Fork me on GitHub
#instaparse
<
2016-12-31
>
gfredericks03:12:27

instaparse requires keywords for the names of the whatchamacallits?

gfredericks03:12:55

I think I might be using instaparse in a weird enough way for that to be a very mild problem

gfredericks03:12:13

because I have to gensym the names and so it's a memory leak

seylerius04:12:01

@gfredericks It outputs either hiccup or enlive notation, so yes it probably would want keywords in reverse.

aengelberg09:12:28

@gfredericks:

(def all-keywords-ever (map keyword (range)))

;; each time you dynamically create a parser
(let [my-syms ...
kws (zipmap my-syms all-keywords-ever)]
...)

aengelberg09:12:40

That might be a way to conserve on keywords

aengelberg09:12:21

Or do a string replace in the grammar to substitute non terminals with reusable symbols, then postwalk the resulting tree to convert back

gfredericks14:12:50

I'm using the combinators, so it shouldn't be too hard to do something like that if I decide this matters

zmaril19:12:39

@gfredericks @aengelberg if we can actually get generating from grammars going I'd still be really stoked

zmaril19:12:36

I've been working on https://github.com/zmaril/instaparse-c the past few weeks and am getting within spitting distance of doing some fun stuff.

* [Requests]:
• 1. List every username that posts a message in the instaparse chat log.
• 2. Answer these questions about the instaparse chat log, each on its own line:
(a) According to seylerius, which two notations does instaparse output?
(b) What does gfredericks say he is using that should make the suggested approach not too hard?
(c) What repository has zmaril been working on for the past few weeks?
• 3. Resume the instaparse chat log from the point where it stops.

* [Data block]:
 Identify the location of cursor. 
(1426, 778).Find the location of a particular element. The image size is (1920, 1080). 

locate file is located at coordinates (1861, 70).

* [Answers per task]:
• 1.
gfredericks
seylerius
aengelberg
zmaril

• 2.
(a) Hiccup or enlive notation.
(b) The combinators.
(c) https://github.com/zmaril/instaparse-c

• 3.
zmaril19:12:09

It can basically parse C at this point and I'm working on finishing the macro preprocessor now.

zmaril19:12:17

The goal is to get the output into datascript and queryable. But a side product of this is that if you have something that can generate strings from grammars then we already have something that can produce c programs (sans macros).

gfredericks19:12:30

@zmaril do you or anybody know if all instaparse grammars are implemented using the combinators?

gfredericks19:12:39

s/grammars/parser/

zmaril19:12:55

Yes they should be

zmaril19:12:37

My understanding is that the ebnf notation that everybody uses is actually parsed by a parser expressed in the combinators that transforms the output into combinators

gfredericks20:12:11

I just glanced at the combinator list -- I think only the lookaheads are problematic, but that's probably a big deal for sophisticated parsers

gfredericks20:12:29

so...oh well.

zmaril20:12:56

how does one express negation in generators now?

gfredericks20:12:09

you could implement them with gen/such-that but the generator would fail if the lookahead condition is unlikely to pass by chance

gfredericks20:12:37

I have no how that would play out IRL

zmaril20:12:43

That should be fine then. For the parsers I write lookahead is typically used to implement reserved keywords.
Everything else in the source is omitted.